ENGİN IHSAN TURAN, FUNDA PİYADE, ONUR SARBAN, SEMRA IŞIK, AYÇA SULTAN ŞAHİN

Comprehensive Medicine - 2024;16(2):128-130

Department of Anesthesiology and Reanimation, University of Health Sciences, Kanuni Sultan Süleyman Training and Research Hospital, İstanbul, Türkiye

 

Diastematomyelia, a congenital spinal anomaly characterized by a longitudinal split of the spinal cord into two hemicords, poses significant clinical and surgical challenges. This condition, often associated with scoliosis and other neural tube defects, necessitates careful diagnostic and therapeutic approaches to prevent neurological deterioration and improve patient outcomes.
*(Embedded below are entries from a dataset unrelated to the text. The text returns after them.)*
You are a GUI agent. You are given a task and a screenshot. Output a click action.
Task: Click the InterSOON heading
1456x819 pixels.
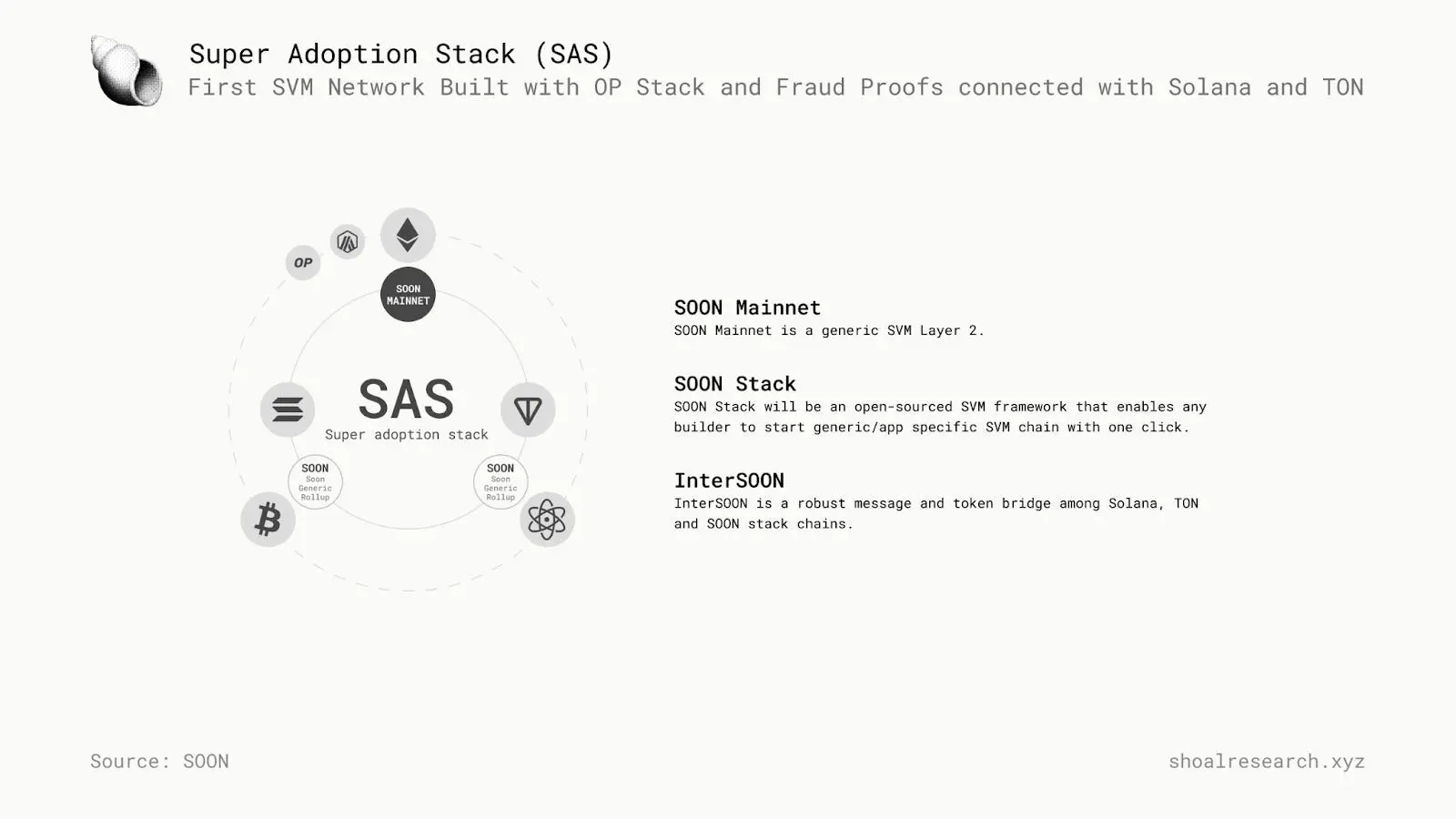(x=729, y=480)
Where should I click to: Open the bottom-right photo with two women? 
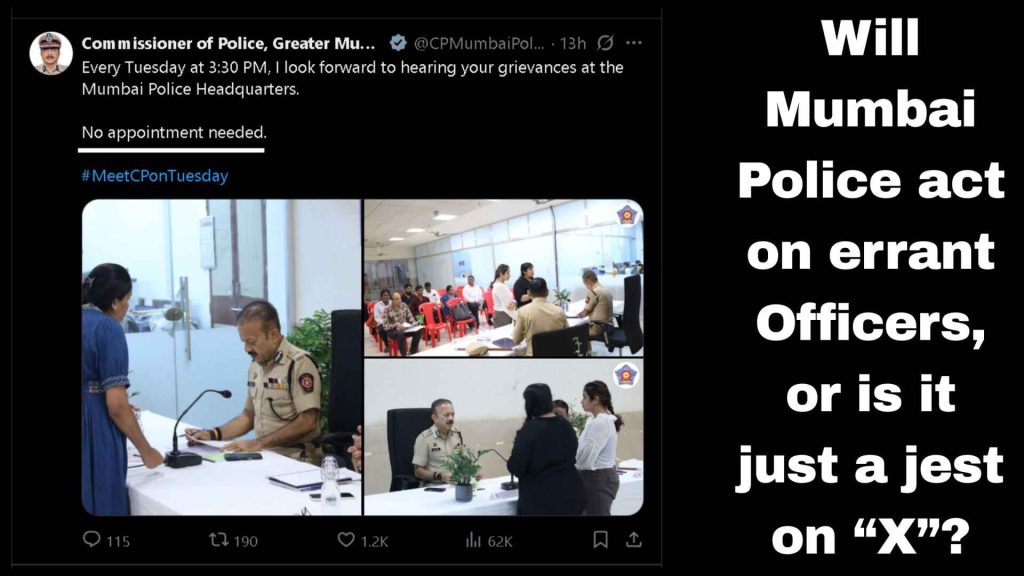pos(504,438)
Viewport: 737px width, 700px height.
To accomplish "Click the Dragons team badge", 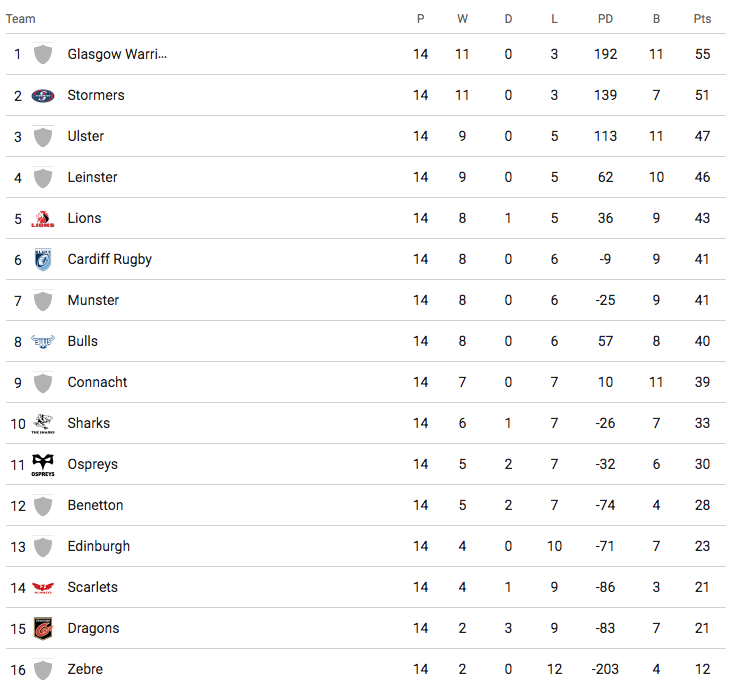I will tap(43, 629).
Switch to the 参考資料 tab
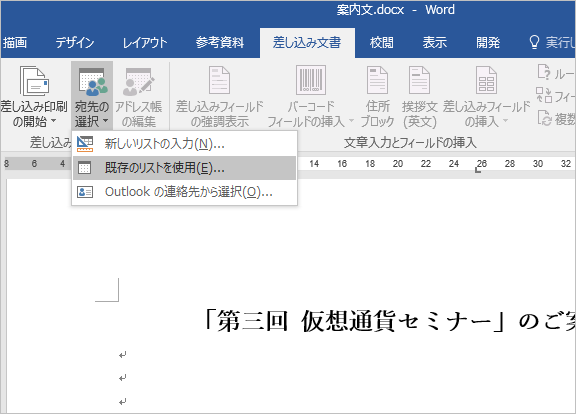The height and width of the screenshot is (414, 576). [220, 43]
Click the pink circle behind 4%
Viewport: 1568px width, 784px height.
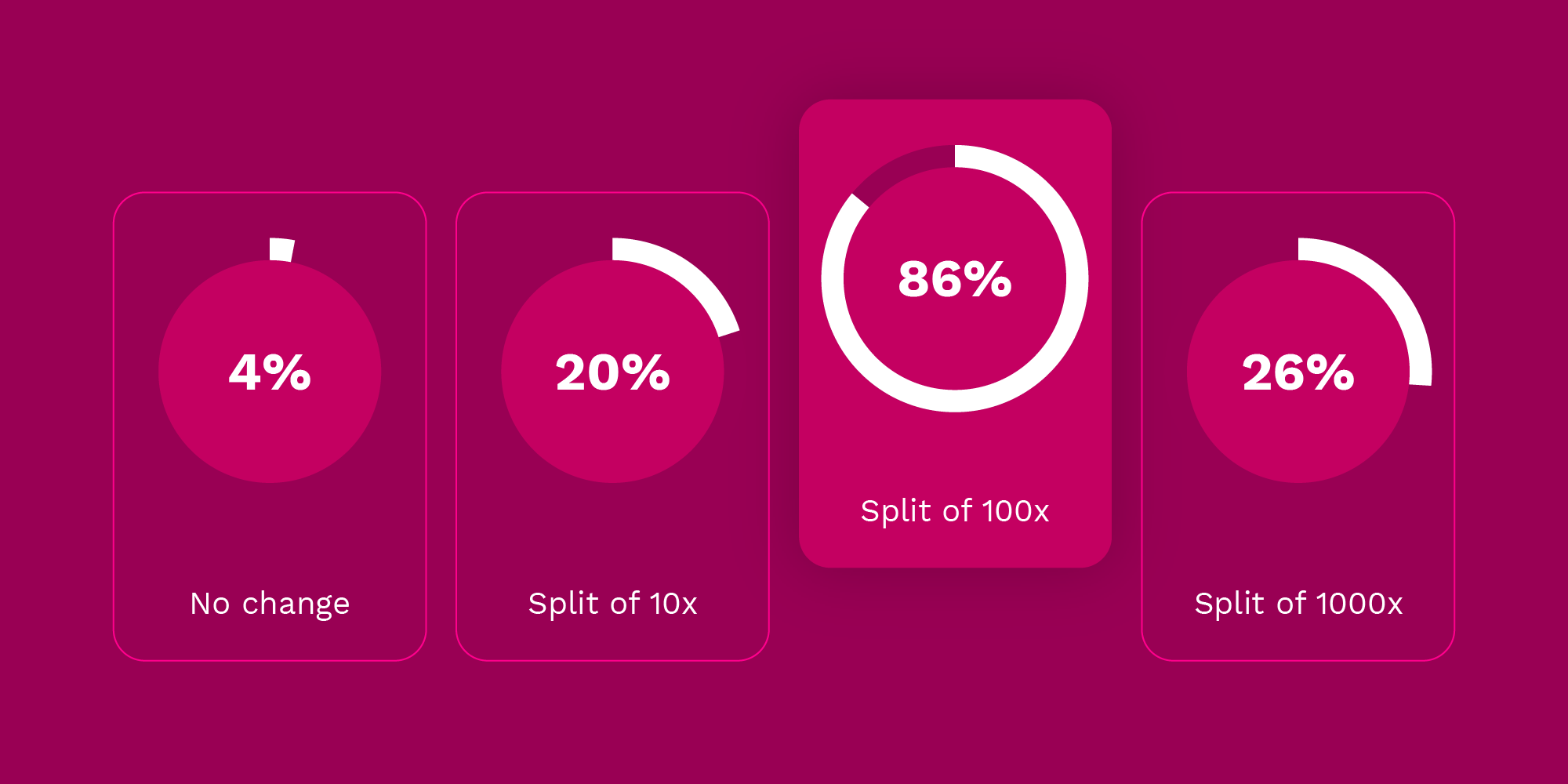click(x=270, y=439)
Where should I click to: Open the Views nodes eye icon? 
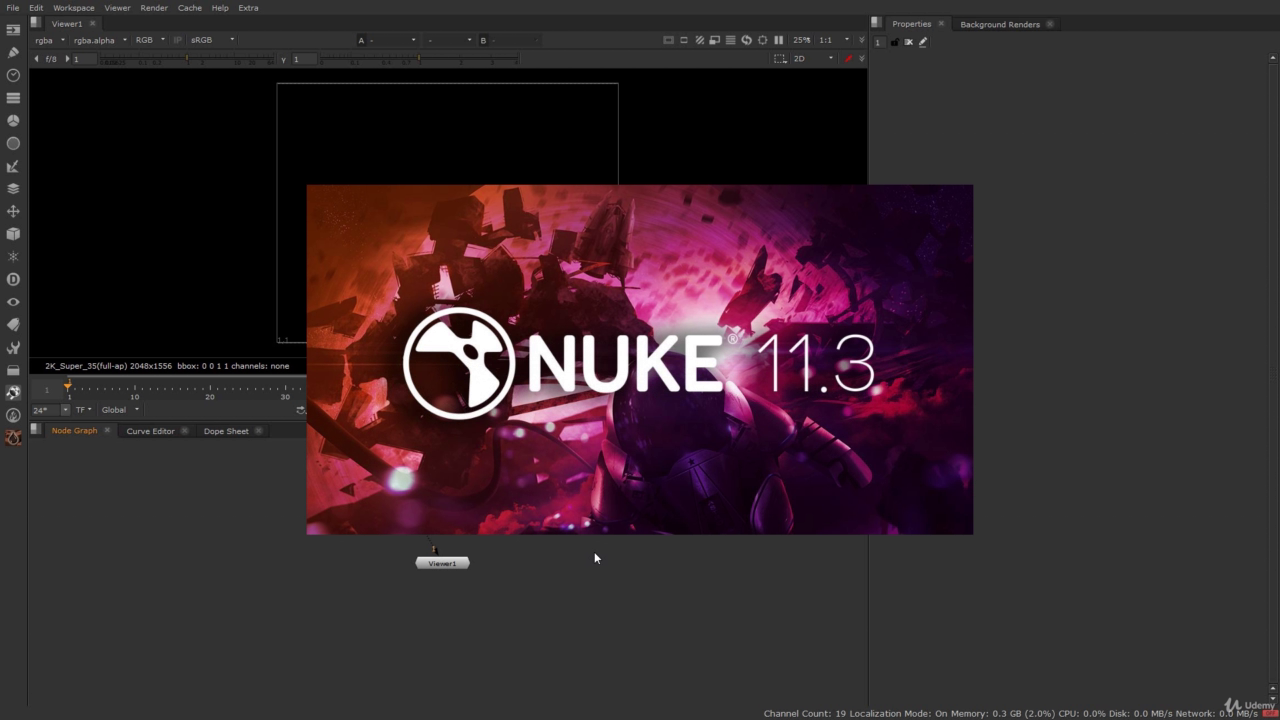coord(13,302)
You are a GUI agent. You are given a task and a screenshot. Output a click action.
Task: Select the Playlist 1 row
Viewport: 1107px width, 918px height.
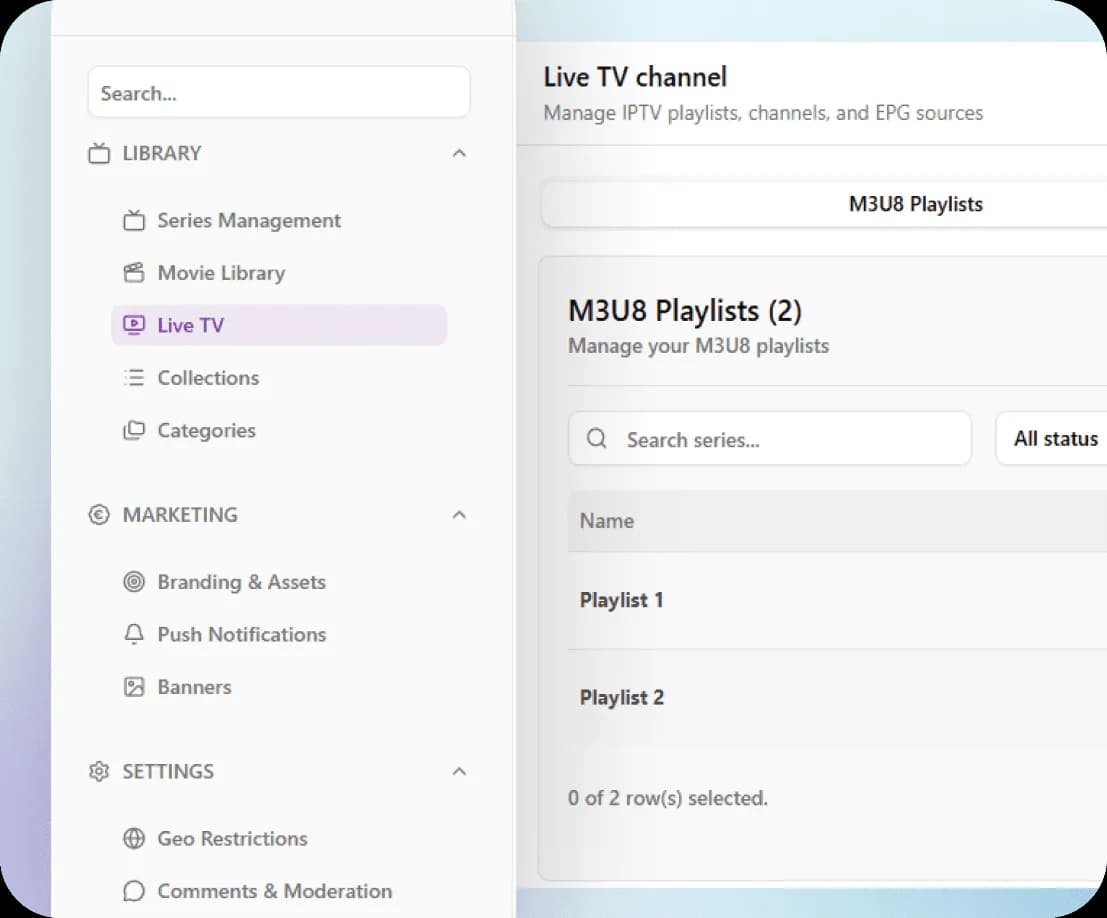pos(621,600)
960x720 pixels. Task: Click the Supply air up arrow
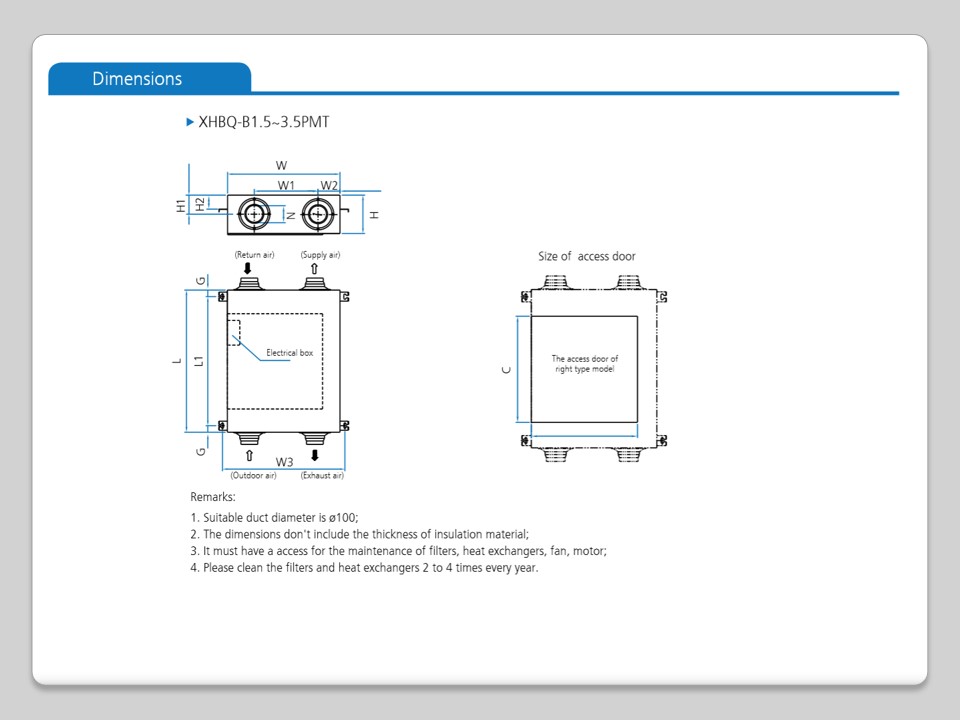click(x=314, y=268)
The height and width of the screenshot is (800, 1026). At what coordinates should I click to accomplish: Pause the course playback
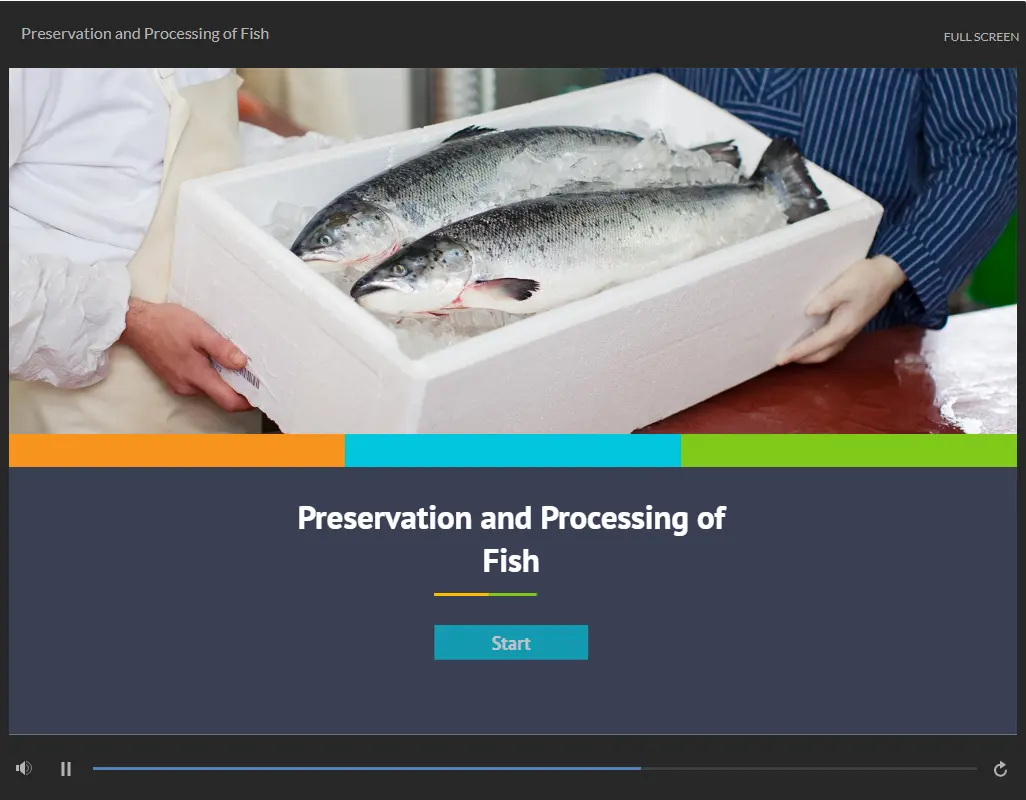(65, 769)
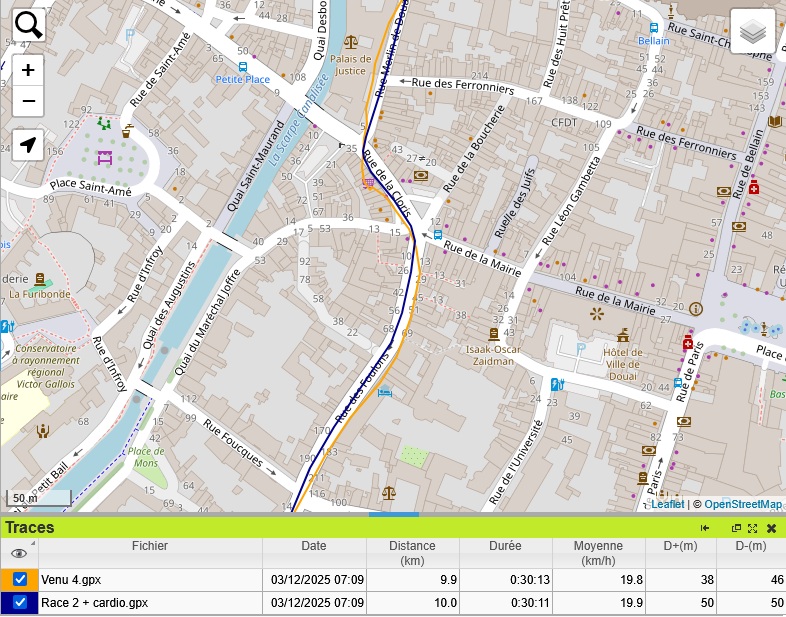Viewport: 786px width, 617px height.
Task: Expand the Traces panel to fullscreen
Action: [x=753, y=528]
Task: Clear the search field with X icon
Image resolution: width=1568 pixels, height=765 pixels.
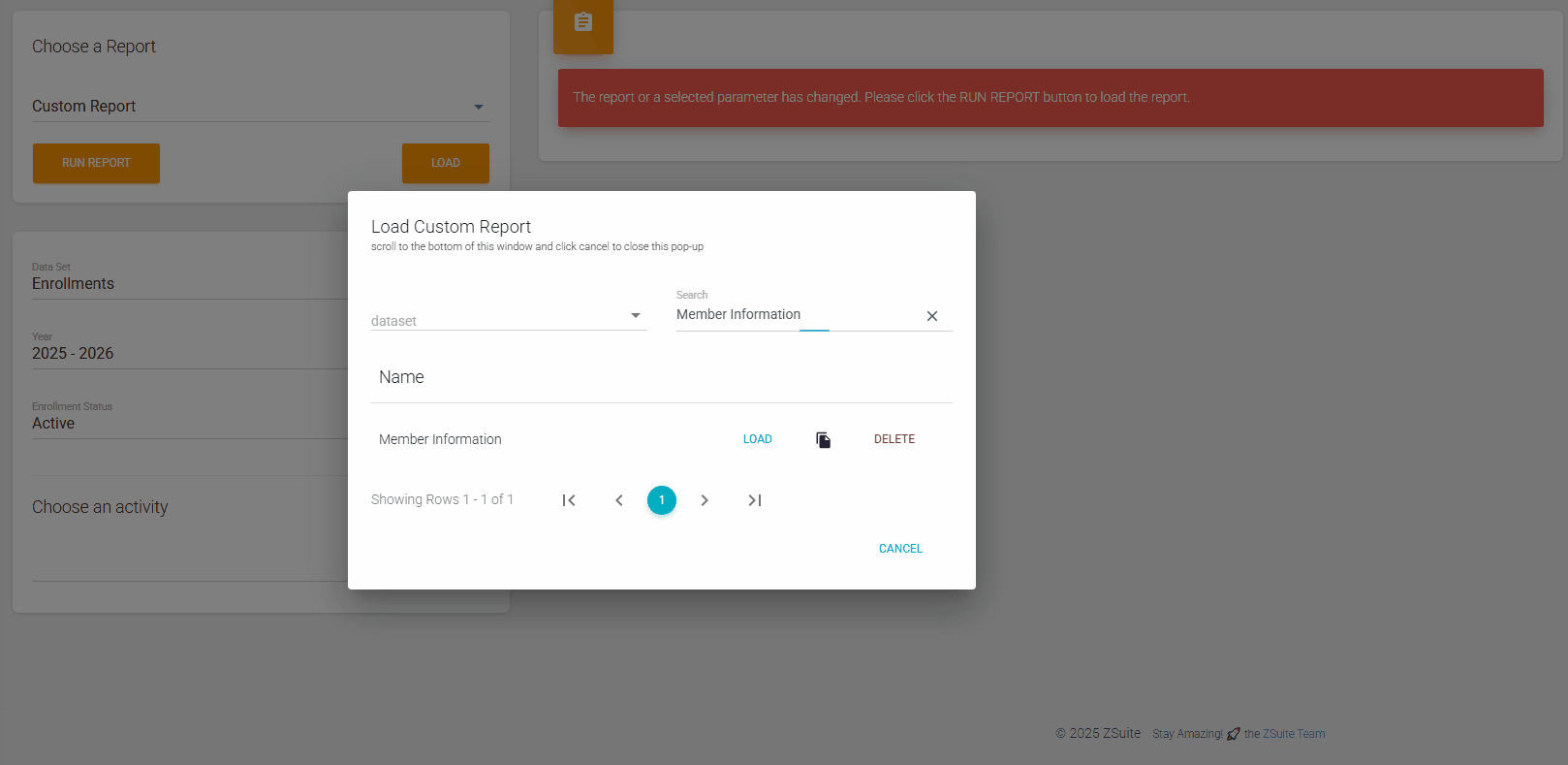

Understanding the embryological development and manifestations of diastematomyelia is crucial for timely diagnosis and management. We report on an 11-month-old female patient with no history of systemic diseases, presenting with significant scoliosis but no neurological deficits. Diagnostic imaging, including computerized tomography, revealed no thoracic involvement but confirmed the presence of Type 1 diastematomyelia, characterized by two dural sacs separated by a bony septum. Anesthetic management was tailored to address the complexities of the condition, involving inhalation anesthesia with sevoflurane, followed by remifentanil and propofol for neuromonitoring. Surgical intervention focused on the unification of the separated dural sacs, with careful intraoperative monitoring to avoid neurological complications. The patient’s postoperative course was uneventful, and she was transferred to the pediatric intensive care unit for recovery. The management of dias- tematomyelia, particularly in pediatric patients, requires a multidisciplinary approach, encompassing accurate diagnostic imaging, specialized anesthetic management, and surgical precision. The case further illustrates the necessity of a detailed examination and a comprehensive management strategy, advocating for early intervention and tailored care to optimize patient outcomes in the context of this complex congenital condition.